• _Material for the task_:
____

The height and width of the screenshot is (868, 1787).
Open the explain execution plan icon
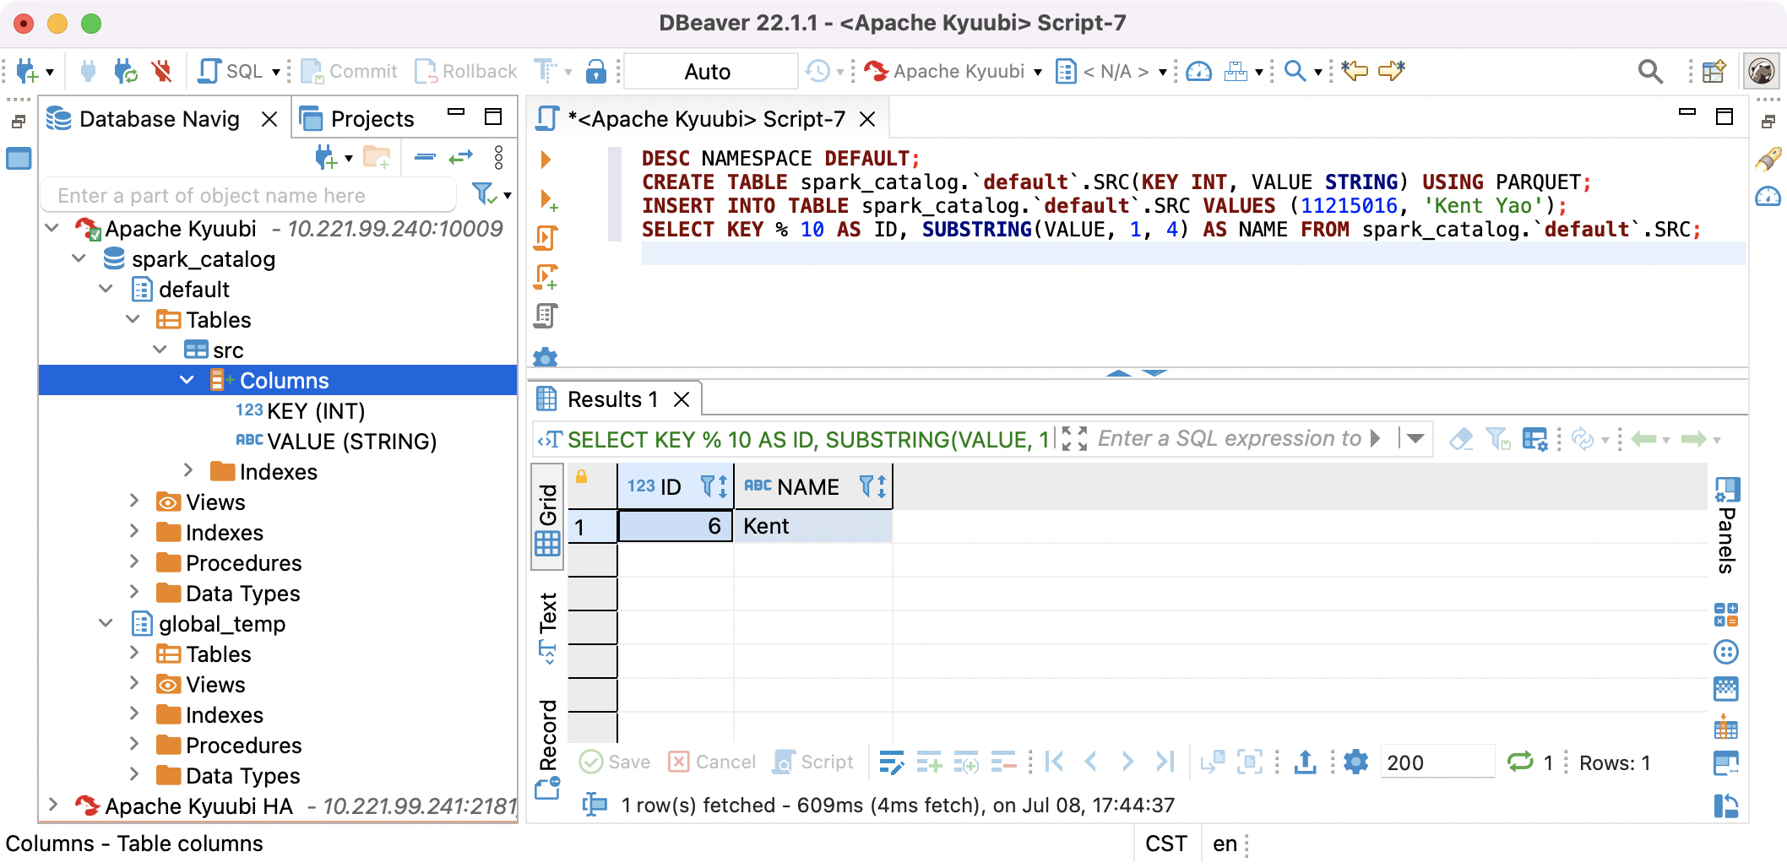[x=546, y=317]
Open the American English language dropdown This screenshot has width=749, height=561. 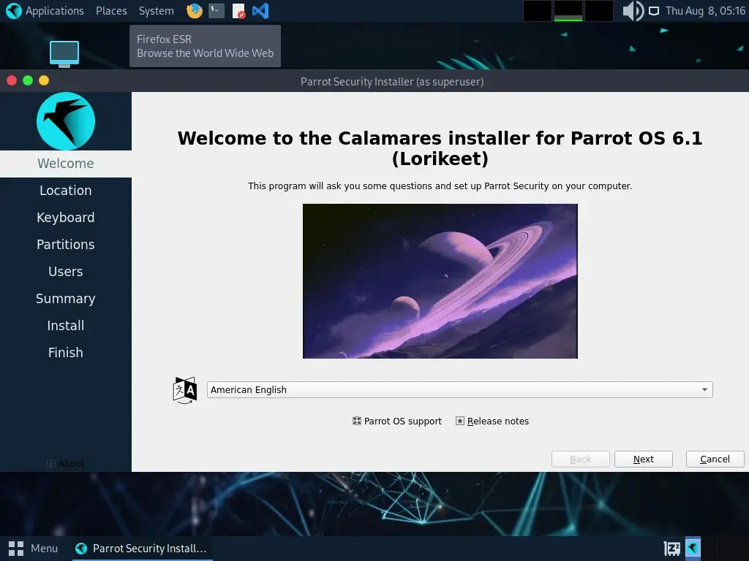pos(459,390)
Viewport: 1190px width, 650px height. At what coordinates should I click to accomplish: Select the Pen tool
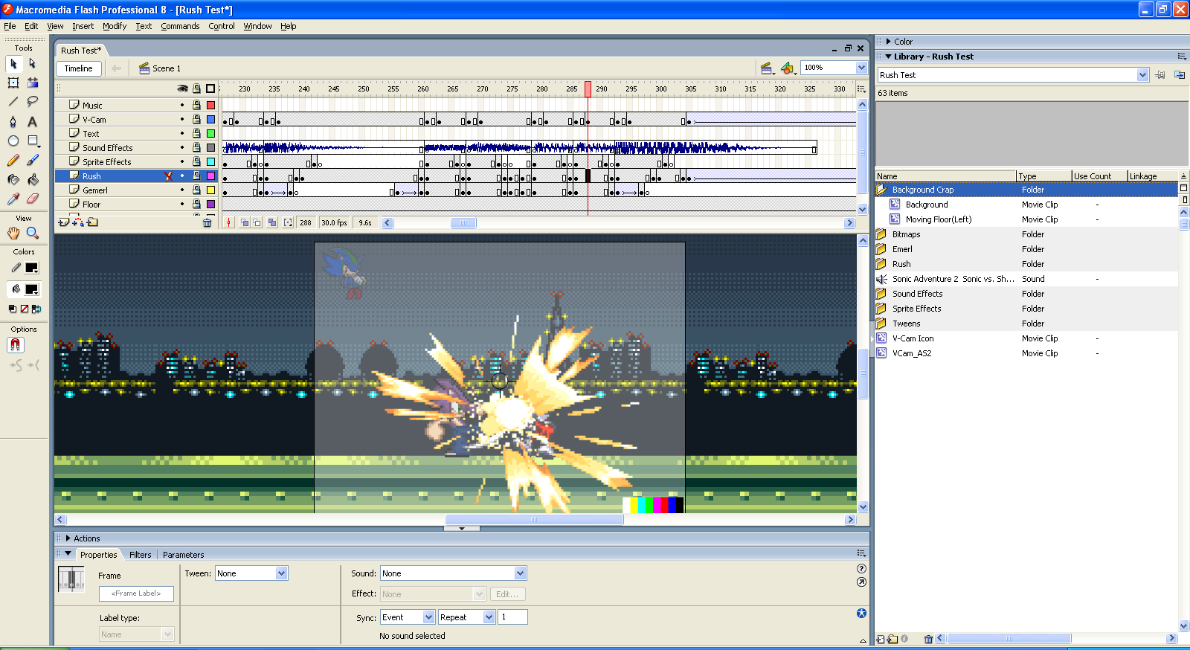13,121
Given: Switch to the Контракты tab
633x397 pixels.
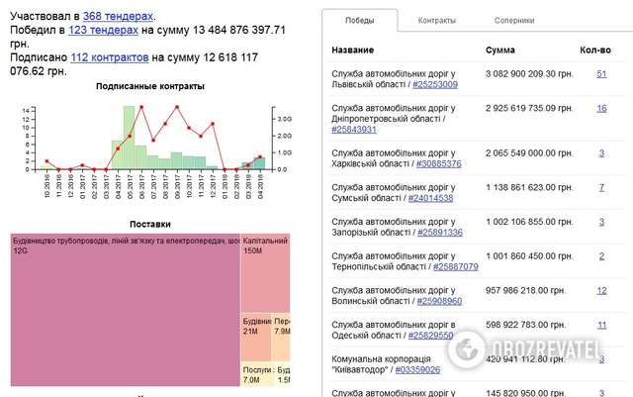Looking at the screenshot, I should 436,20.
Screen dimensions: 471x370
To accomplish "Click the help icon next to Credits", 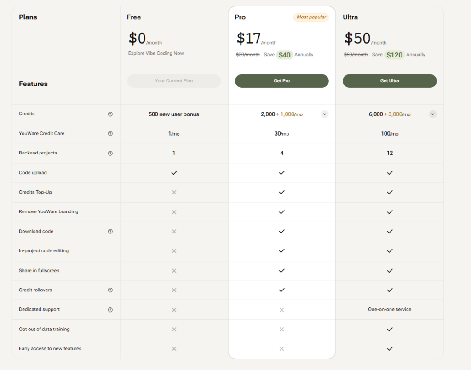I will (110, 114).
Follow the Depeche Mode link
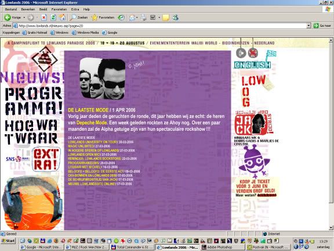Viewport: 334px width, 251px height. point(92,123)
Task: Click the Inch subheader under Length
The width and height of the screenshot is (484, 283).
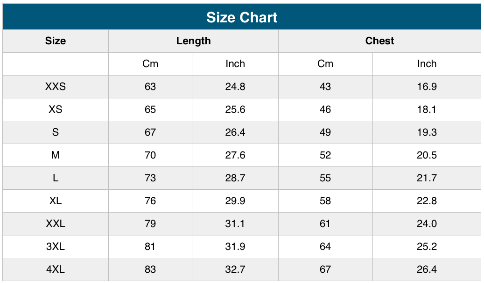Action: click(x=235, y=64)
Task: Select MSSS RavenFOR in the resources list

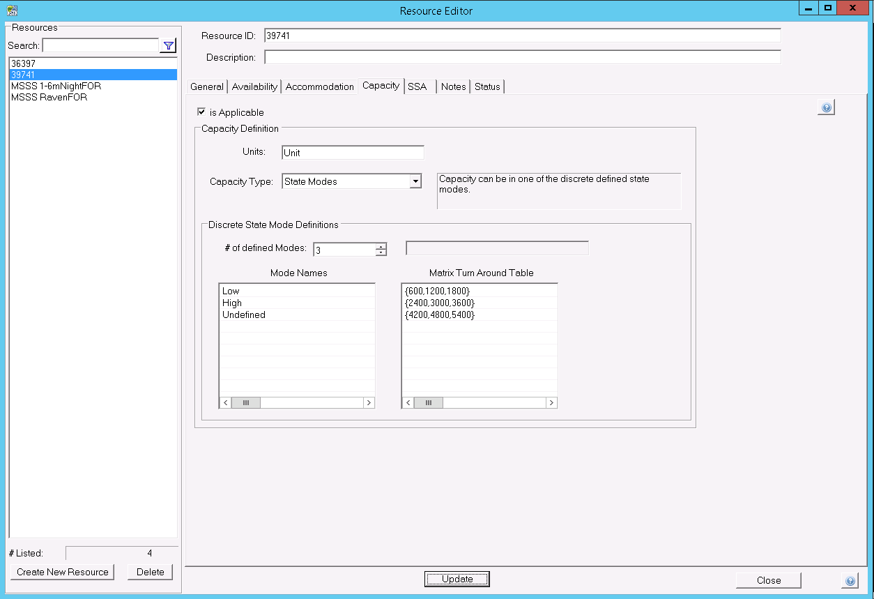Action: click(49, 98)
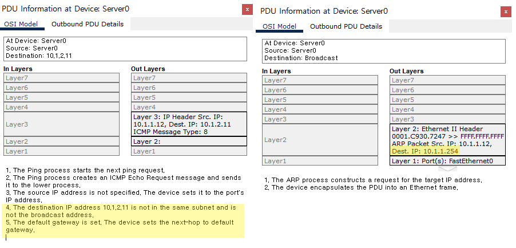
Task: Select Out Layer 1 FastEthernet0 port box
Action: [447, 161]
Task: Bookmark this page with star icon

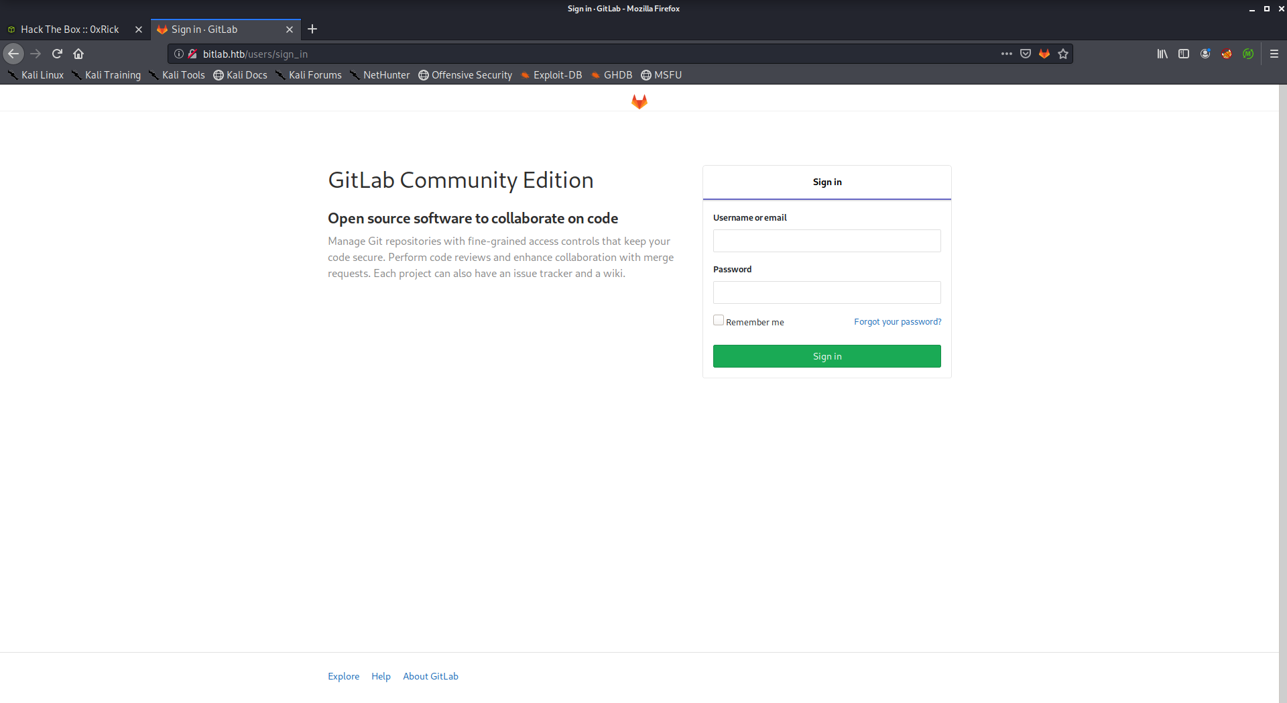Action: coord(1063,54)
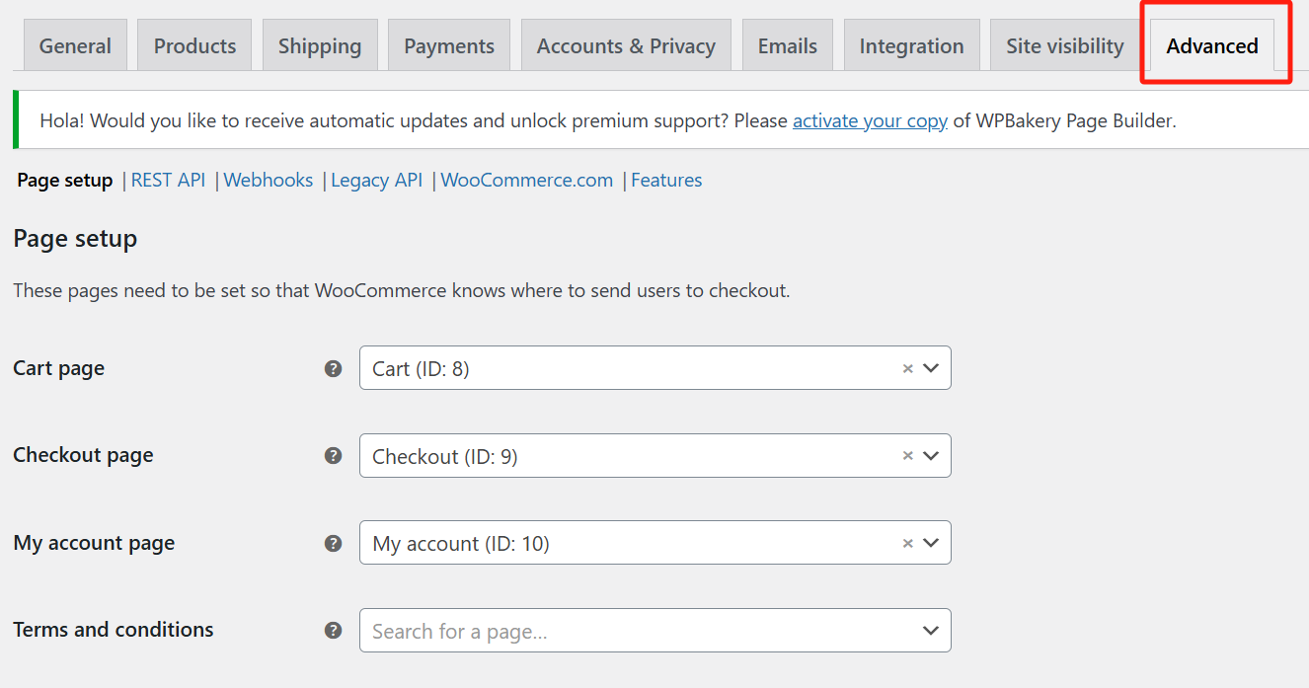Open the Emails settings tab

(x=788, y=45)
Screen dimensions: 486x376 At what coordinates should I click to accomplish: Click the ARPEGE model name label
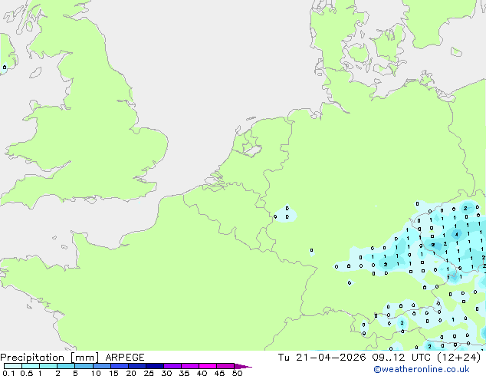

____

• _Exercise objective_:
The expected answer consists solely of the lines from the one with "Task: Click the Inch subheader under Length" through the last line of the listing above, restated exactly, minus any pictures.

• _Response to the exercise_:
Task: Click the Inch subheader under Length
The width and height of the screenshot is (484, 283).
Action: click(x=235, y=64)
Task: Select MSSS RavenFOR in the resources list

Action: click(49, 98)
Task: Select Out Layer 1 FastEthernet0 port box
Action: [447, 161]
Task: Bookmark this page with star icon

Action: coord(1063,54)
Open the Emails settings tab

(x=788, y=45)
Screen dimensions: 486x376 At what coordinates should I click to accomplish: Click the ARPEGE model name label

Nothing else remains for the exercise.